Genetic association analyses revealed significant associations between variants in genes encoding proteins or enzymes that are known to transport, synthesize and metabolize the oxysterols and cognition, blood lipids and oxysterol levels. Previous genetic association studies in AD or MCI have robustly identified several genetic risk variants in APOE and CYP46A1[44, 45], the latter of which specifies sterol 24-hydroxylase in the brain. In our analyses, five genetic variants in APOE, CYP46A1 and CYP7A1 were associated with decreased MCI risk while another three variants in CYP46A1 with increased MCI risk in specific genotype models, highlighting the heterogeneous effects of different loci in CYP46A1 for MCI development. We also investigated the association of blood lipids and serum oxysterol profiles with genetic variants in six oxysterol-related genes. On one hand, the inverse associations of rs6436087 in CYP27A1 with MMSE score and 7α-hydroxy-3-oxo-4-cholestenoic acid levels suggested that CYP27A1 may influence the risk of MCI through 27-hydroxycholesterol metabolism or changes in the brain. On the other hand, the consistent associations of rs3808607 in CYP7A1 with DSF score and 7α-hydroxy-4-cholesten-3-one indicated that CYP7A1 enzyme that catalyzes an essential step in bile acid synthesis[46] may influence MCI risk through cholesterol excretion. It is noteworthy that the seemingly protective role of genetic variants in APOE contrary to previous consensus[47], especially APOE4, may be due to significantly lower distribution of risk alleles of APOE ε4 in our population. These results should be interpreted with caution owing to ethnic homogeneity[48].

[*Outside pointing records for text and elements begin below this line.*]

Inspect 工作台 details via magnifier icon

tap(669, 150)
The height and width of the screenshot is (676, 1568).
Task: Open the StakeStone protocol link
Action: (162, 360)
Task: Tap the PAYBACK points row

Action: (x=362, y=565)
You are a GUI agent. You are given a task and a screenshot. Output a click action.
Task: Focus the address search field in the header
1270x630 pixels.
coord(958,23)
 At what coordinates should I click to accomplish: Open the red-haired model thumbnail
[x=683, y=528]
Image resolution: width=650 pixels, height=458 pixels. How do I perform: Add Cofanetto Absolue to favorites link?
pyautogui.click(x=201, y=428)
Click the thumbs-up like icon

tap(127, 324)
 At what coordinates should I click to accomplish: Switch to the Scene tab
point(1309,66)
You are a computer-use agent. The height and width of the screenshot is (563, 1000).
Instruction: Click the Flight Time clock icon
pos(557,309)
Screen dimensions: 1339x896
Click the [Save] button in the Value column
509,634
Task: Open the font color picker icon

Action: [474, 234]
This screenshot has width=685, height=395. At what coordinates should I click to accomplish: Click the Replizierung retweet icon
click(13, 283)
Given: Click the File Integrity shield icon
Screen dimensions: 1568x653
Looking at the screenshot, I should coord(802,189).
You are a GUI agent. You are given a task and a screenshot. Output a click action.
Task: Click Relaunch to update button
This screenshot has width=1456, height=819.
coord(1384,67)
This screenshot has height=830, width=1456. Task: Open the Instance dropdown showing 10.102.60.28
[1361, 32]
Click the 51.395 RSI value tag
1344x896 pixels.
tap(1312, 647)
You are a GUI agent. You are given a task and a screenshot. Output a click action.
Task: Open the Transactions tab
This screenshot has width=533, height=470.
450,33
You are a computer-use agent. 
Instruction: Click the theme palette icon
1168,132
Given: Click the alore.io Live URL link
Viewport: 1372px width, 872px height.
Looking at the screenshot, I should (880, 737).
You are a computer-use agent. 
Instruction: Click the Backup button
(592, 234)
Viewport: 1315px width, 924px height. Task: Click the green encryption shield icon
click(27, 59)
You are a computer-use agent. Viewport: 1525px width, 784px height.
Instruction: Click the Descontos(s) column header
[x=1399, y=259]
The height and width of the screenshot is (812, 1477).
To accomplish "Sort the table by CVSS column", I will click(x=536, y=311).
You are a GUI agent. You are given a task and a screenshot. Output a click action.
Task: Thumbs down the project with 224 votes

A limitation is the cross-sectional nature of the case-control studies, and therefore we can only detect correlations between clinical phenotypes and oxysterol levels but not draw causal conclusions. Longitudinal design would be better for in-depth examinations of dynamic changes of oxysterol biomarkers and predictive ability for the progression from prodromal to probable AD. Another limitation is lack of comparison with AD patients, thereby limiting the application of oxysterol biomarkers for discriminating among the different stages of AD, which may be more helpful to clarify dynamic changes of oxysterols and develop precise and targeted preventive and therapeutic strategies at the appropriate time.